I felt like Columbus discovering America but of course everything and everyone had been there long before I passed through. It can be hot in the middle of the day but gentle rain and mist are what made it special for me.
I went from the Guanajuato bus station by way of Queretaro and Pachuca and on to Tulancingo. I got a good tip there when I asked two women chatting at a street corner where I could find an economical, clean hotel. They directed me to the Colonial,what I would call moderately priced but a delight, comfortable, well-run, a spurting fountain in the patio, a buzzing restaurant through a passageway. The next morning I saw a bit of the center of the city, including children concluding the city-sponsored music program, also the vendor booths with artesanias set up in front of the Templo de los Angelitos.

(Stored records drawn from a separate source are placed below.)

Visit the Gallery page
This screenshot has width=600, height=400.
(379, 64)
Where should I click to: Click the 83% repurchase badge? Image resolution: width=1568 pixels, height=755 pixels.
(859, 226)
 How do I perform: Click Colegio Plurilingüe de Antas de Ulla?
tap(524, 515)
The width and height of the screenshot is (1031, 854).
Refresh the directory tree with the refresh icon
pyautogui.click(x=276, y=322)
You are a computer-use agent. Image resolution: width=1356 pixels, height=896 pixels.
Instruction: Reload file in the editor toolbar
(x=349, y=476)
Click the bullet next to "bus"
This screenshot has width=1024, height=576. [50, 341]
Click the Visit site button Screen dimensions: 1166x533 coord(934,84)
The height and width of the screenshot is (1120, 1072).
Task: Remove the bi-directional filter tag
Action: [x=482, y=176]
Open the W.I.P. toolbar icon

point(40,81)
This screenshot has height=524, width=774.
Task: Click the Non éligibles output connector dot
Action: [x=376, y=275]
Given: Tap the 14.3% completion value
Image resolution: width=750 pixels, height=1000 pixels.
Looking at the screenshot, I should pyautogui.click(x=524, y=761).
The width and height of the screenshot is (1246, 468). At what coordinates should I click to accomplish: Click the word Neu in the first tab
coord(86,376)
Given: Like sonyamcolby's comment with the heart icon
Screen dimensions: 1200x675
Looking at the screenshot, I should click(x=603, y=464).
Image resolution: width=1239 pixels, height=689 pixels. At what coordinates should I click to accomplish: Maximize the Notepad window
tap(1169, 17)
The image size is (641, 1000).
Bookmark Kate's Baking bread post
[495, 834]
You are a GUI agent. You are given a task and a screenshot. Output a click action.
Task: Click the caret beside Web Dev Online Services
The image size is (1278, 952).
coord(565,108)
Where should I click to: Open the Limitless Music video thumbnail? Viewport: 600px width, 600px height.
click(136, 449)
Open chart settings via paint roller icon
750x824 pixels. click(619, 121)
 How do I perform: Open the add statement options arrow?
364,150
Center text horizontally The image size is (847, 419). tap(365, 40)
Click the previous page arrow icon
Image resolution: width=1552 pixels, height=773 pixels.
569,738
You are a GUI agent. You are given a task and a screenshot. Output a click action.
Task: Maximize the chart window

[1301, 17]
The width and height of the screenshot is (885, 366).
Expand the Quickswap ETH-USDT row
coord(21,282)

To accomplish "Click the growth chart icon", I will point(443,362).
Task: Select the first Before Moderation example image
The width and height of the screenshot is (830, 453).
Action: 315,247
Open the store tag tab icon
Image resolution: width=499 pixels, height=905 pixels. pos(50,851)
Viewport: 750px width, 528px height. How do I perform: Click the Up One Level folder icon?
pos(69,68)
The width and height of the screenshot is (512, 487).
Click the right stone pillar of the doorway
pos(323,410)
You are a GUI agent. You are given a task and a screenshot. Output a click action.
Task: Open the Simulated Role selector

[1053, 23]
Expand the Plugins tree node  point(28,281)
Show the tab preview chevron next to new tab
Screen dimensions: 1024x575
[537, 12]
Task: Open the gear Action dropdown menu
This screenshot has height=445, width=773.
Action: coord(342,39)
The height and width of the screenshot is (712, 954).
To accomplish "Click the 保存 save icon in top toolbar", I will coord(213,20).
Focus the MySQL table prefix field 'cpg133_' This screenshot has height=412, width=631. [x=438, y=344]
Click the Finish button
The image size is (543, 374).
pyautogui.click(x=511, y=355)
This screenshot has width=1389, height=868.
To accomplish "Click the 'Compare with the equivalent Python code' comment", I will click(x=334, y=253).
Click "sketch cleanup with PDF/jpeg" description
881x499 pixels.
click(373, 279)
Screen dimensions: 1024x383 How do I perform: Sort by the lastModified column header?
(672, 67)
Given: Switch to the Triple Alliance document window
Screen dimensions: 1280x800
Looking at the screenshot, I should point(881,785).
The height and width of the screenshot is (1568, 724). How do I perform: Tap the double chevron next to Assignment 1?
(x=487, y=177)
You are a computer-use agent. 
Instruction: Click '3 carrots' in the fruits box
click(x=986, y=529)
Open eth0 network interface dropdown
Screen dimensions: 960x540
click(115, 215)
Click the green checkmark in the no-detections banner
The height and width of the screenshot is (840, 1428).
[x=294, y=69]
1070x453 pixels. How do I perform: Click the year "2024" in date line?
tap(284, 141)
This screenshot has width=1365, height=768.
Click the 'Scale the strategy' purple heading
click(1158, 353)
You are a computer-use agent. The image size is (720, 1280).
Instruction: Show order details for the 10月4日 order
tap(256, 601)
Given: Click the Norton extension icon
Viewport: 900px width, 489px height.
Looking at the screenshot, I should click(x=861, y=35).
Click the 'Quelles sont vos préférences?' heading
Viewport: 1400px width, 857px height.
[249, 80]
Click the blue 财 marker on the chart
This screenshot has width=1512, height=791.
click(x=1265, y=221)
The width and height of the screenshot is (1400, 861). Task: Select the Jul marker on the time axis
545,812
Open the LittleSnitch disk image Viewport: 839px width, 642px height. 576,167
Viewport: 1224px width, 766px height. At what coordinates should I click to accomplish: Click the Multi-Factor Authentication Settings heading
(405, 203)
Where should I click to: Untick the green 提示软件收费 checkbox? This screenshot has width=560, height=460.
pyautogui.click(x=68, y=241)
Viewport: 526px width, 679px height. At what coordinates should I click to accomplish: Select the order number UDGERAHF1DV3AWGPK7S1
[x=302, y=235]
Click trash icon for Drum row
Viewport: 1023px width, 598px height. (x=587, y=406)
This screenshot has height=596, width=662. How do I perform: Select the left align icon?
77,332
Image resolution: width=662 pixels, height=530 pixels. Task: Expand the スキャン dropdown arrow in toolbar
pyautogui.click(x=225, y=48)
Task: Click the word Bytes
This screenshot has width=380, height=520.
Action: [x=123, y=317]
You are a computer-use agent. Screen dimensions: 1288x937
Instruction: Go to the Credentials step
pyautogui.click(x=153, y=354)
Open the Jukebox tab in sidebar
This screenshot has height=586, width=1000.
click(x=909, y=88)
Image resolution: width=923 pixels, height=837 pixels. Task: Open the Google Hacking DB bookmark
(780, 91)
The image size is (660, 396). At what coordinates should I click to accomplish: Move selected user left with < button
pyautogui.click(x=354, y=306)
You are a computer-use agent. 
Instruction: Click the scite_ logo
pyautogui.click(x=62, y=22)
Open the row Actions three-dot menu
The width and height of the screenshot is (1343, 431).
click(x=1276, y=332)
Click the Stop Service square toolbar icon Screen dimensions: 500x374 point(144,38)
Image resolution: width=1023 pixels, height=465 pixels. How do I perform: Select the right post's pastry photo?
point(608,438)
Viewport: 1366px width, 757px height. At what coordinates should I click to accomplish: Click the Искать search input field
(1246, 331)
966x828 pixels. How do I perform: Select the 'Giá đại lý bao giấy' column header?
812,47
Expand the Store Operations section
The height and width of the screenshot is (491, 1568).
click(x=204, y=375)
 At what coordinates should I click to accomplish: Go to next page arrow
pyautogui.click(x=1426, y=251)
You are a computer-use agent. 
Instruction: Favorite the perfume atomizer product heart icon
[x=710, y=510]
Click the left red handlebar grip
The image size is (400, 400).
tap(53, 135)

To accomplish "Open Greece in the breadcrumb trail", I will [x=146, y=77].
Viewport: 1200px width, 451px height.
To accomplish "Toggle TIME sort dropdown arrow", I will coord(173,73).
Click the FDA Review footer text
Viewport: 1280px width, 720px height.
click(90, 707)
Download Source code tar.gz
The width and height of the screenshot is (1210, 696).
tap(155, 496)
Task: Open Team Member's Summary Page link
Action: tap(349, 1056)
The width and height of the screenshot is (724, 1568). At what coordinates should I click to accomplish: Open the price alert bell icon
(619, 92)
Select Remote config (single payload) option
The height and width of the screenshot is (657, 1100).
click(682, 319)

Then a two-plus-hour bus ride to Zacatlan, a market town where I arrived a week before their annual Apple Festival. When I was turned away from the place I expected to stay from perusing the internet, I went to a hotel in the heart of the market district, where I was looking down on the tarps protecting the vendors from either rain or sun. The men and women with their goods laid out were already there in anticipation of the hustle and bustle leading up to the Festival.
After a dreary time looking for a restaurant my first evening, the next morning I headed to the indoor market where I breakfasted on mixiote, a tasty lamb dish stewed in wrappings. That night I found the Cafe del Zaguan with its good coffee. It has several rooms that can hold 150 people in all, the high -ceilinged back room with musicians playing, the front rooms more intimate. Obviously a favorite, not just of mine.
The owners of the no-frills hotel where I stayed were a mother and son of Mexican ancestry but American citizens. They were happy to talk with me in English, the mother explaining the vendors ("they come without permission") and a large group of guests ("probably from Mexico City, here for a party"), the son telling me about his work as a customer service rep--he still lives in Texas, just visiting--and why he voted for Our President twice.
The next day, I went to the Clock Museum. The man who had left it to Zacatlan was the self-taught clockmaker who had created the first workshop in Mexico for monumental clocks, the kind I later found topping the Municipio in Pahuatlan. I don't remember all the countries that now have one of the clocks. The business is still going, run by his sons and grandsons. The small free museum had models of ways man has kept time through the centuries, from Egypt, Europe, Pakistan. Sundials, of course, but many other ingenious inventions, from measuring candles to giant structures casting shadows. I was sorry I didn't get back to take the pictures I intended.
Zacatlan is the Mexico I had dreamed of. Not very touristy most of the time (including when I was there) but with good food in the market and a convivial coffeehouse. I bought four small coffee cups made in China, feeling disloyal for passing over the higher priced talavera.
The next morning, two hours more on the bus to Pahuatlan, a small town but with several comunidades surrounding it. Thanks to Ann Crew who passed through Guanajuato, I knew about two hotels and after balancing the claims of low price and the luxury of a swimming pool, chose the higher priced San Carlos, which seems like a large hotel although it only has 28 rooms and, when I arrived, more employees than guests. That was because I was there during the week. Pahuatlan, 3.5 hrs by bus from Mexico City attracts weekenders from there, Puebla, Texcoco and so on. I was told about 25% of the guests are foreigners. Interesting because I only saw one other in Zacatlan and Pahuatlan combined.
When I realized I had left my hat in the bus which lays over for several hours before returning to Tulancingo, I went up and down the main street to find out where I could find the driver. I followed the clues, found him at lunch, decided I was ready to eat too. He pumped me with questions (an older woman traveling alone, he was curious). It became more and more evident to me that in this part of Mexico, people like something that makes a change in their day.
I went in a taxi with several other riders to San Pablito where amate, a paper made from plant fiber, is made by hand. When I was in Zacatlan my sidetrip was to a nearby waterfall. Usually, when I'm traveling, I don't buy anything but on this trip, besides the coffeecups, I bought a hand-embroided cloth with a grape design, some fabric so I could try cross-stitching on my own, a piece of amate with a superimposed Otomi papercut design, and a long strip of fabric with bronze colored embroidered animals. For the first time ever, I unzipped the expandable portion of my suitcase.
Then home by way of Mexico City's North Terminal, definitely the more comfortable way. I left my suitcase in the guardaequipage there, went into the city with only a market-type shopping bag holding what I would need overnight, went by way of La Raza on the Metro, ending up four blocks from my favorite Mexico City hotel, but hey, this is about the Puebla Sierra, with its sun, mist and gentle rain; where you can still see Otomi women in their traditional clothes, come across people who speak Nahua at home and Spanish at work; a part of Mexico where I treated myself well and felt at ease.